_Source:_
It is still strange to think there are people who struggle to swim, who find it unnatural or awkward.
I feel the same way about people who don't know how to play chess.
Their parents never taught it to them?
Why not?
It's important!
It's the game of kings.
People think this implies kings play it, or used to.
Wrong.
It's a pun.
I like chess. And, as usual, I tend to hate people who take it too seriously.
None of this rook-to-E4 frippery.
None of this "Compte de Buckfenwald's Gambit" opening movery.
I like old men in the park chuckling amiably at the inevitable failure that comes from getting too clever with their pieces, when they ought to know better.
I like the excitement that comes from watching your opponent stumble into a trap you hung all your hopes off of, and the frustration when they don't.
My dad taught me how to play, off a crappy plastic set we would set up on lawns and beaches.
He bought a nicer set later that - thinking back on it now - I didn't really notice much, but I'm absolutely in love with now.
We do not play anymore, really. Not for any dramatic reason; I simply beat him without contest now. It isn't fun for either of us.
Not to imply I'm an excellent chess player, by any means.
When I went to Seattle, I met a youthful
He trounced me and it wasn't fun.
I'm going to talk about Super Smash Bro's now.
I'm about equally good at both. Which is to say, passable. Adequate. Capable of holding my own.
More importantly, I am skilled.

_Entries:_

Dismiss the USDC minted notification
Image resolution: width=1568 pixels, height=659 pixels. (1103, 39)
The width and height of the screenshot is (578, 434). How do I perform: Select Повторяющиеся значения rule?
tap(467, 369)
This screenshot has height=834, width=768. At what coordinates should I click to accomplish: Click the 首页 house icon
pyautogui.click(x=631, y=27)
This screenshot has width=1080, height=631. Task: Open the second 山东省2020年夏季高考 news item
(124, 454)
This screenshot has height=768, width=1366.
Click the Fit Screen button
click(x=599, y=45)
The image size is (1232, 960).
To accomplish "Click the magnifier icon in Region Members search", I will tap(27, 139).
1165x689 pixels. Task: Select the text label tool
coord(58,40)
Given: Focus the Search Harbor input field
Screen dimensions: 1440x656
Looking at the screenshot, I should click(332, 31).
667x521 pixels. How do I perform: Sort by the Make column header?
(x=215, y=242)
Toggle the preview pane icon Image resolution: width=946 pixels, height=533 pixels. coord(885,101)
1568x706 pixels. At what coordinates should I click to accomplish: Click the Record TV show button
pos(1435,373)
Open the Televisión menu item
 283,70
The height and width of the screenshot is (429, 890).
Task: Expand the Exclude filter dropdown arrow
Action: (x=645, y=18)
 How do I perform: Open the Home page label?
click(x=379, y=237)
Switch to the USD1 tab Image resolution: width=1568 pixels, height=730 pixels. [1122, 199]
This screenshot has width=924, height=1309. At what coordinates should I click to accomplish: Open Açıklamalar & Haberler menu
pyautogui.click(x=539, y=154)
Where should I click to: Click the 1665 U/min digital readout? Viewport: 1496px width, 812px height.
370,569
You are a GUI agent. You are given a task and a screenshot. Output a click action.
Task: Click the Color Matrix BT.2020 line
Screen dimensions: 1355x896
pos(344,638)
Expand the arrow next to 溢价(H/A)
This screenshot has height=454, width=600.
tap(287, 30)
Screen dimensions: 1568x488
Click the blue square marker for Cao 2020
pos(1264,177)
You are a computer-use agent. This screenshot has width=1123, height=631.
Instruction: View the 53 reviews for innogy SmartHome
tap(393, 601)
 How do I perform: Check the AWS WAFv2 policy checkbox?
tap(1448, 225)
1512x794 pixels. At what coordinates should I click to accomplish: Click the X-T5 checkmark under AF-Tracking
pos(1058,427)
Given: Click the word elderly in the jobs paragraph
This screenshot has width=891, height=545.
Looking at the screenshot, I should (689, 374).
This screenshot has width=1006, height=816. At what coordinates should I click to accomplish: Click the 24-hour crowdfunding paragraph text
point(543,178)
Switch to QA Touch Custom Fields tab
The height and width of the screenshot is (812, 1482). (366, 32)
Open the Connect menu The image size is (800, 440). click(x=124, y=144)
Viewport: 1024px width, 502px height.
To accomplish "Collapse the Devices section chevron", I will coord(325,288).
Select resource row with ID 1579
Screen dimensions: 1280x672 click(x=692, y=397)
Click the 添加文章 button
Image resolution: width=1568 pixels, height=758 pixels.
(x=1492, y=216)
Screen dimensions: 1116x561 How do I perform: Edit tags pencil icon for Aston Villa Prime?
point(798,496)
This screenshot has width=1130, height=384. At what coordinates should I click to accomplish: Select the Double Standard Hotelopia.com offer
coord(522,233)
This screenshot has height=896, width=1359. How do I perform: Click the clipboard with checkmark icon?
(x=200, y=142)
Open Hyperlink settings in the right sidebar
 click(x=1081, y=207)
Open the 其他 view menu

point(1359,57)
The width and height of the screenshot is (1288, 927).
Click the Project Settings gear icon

_Aim A:_
Answer these questions about the essay on chess:
(i) Who taught the writer to play, and where did they set up the plastic set?
(ii) Why does the writer no longer really play with that person?
(iii) Which game does the writer announce at the end they will talk about next?
_Aim B:_
Please copy the essay on chess word for word, from "It's the game" to "it too seriously.".

_Written response A:_
(i) The writer's dad; on lawns and beaches.
(ii) The writer now beats him without contest, so it isn't fun for either of them.
(iii) Super Smash Bro's.

_Written response B:_
It's the game of kings.
People think this implies kings play it, or used to.
Wrong.
It's a pun.
I like chess. And, as usual, I tend to hate people who take it too seriously.